Unlike most Sailors, I was famous before I decided to join the Navy (1942-1945). As a teen I was an amateur astronomer, and constructed my own telescope using a shaft scavenged from a 1910 Buick and grinding the lens and mirror by myself. I sketched the surfaces of Mars and Jupiter, using only my homemade instruments.


I wanted to attend college but after a 1927 hailstorm, I had to help on my father's farm. Seeking only advice, I sent a portfolio of my work to the Lowell Observatory in Flagstaff, Arizona, but the observatory's director V.M. Slipher offered me a low-paying job as a photographic assistant. At Lowell, I discovered two comets, more than a dozen asteroids, and hundreds of previously unknown variable stars, and on 18 February 1930 I made my best-known scientific accomplishment, detecting what was then regarded as the ninth planet of our solar system, Pluto.

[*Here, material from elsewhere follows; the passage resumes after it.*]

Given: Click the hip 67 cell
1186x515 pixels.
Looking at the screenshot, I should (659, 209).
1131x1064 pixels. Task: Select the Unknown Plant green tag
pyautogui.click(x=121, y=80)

After four years at Lowell Observatory I entered the University of Kansas, while continuing to work at the observatory during the summers. I signed up for Astronomy 101 but was rejected on the grounds that my discovery of Pluto had already made me one of the world's most famous astronomers, and it would be absurd to accept me for such an introductory class.

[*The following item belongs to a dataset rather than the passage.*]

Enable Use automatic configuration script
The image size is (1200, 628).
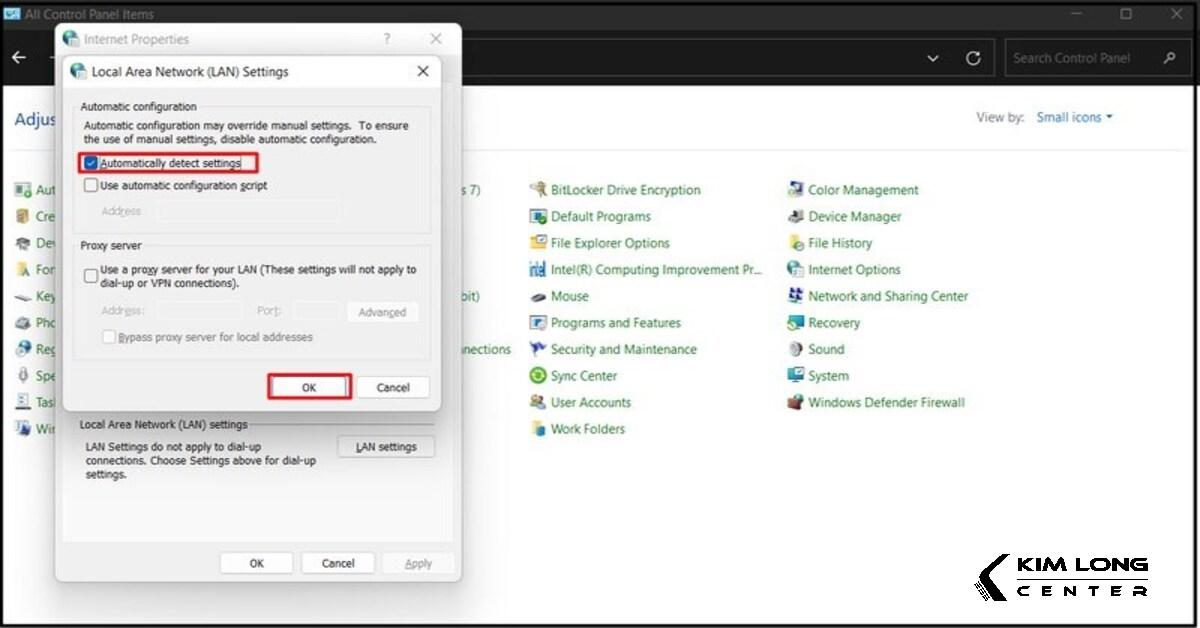click(x=91, y=186)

During World War II, I entered the Navy and was assigned to teach astronomy, and after the war I worked at the White Sands Missile Range in Las Cruces, New Mexico, where I designed the Intercept Ground Optical Recorder super-camera. In my astronomical work I also saw several unidentified flying objects, and I was also among the first respected astronomers to call for a serious scientific inquiry into the phenomenon.


During my lifetime I was commonly referred to the only person to discover a planet in our solar system in the 20th Century, but nine years after my 1997 death the International Astronomic Union reclassified Pluto, demoting it to sub-planetary status.
Who am I?......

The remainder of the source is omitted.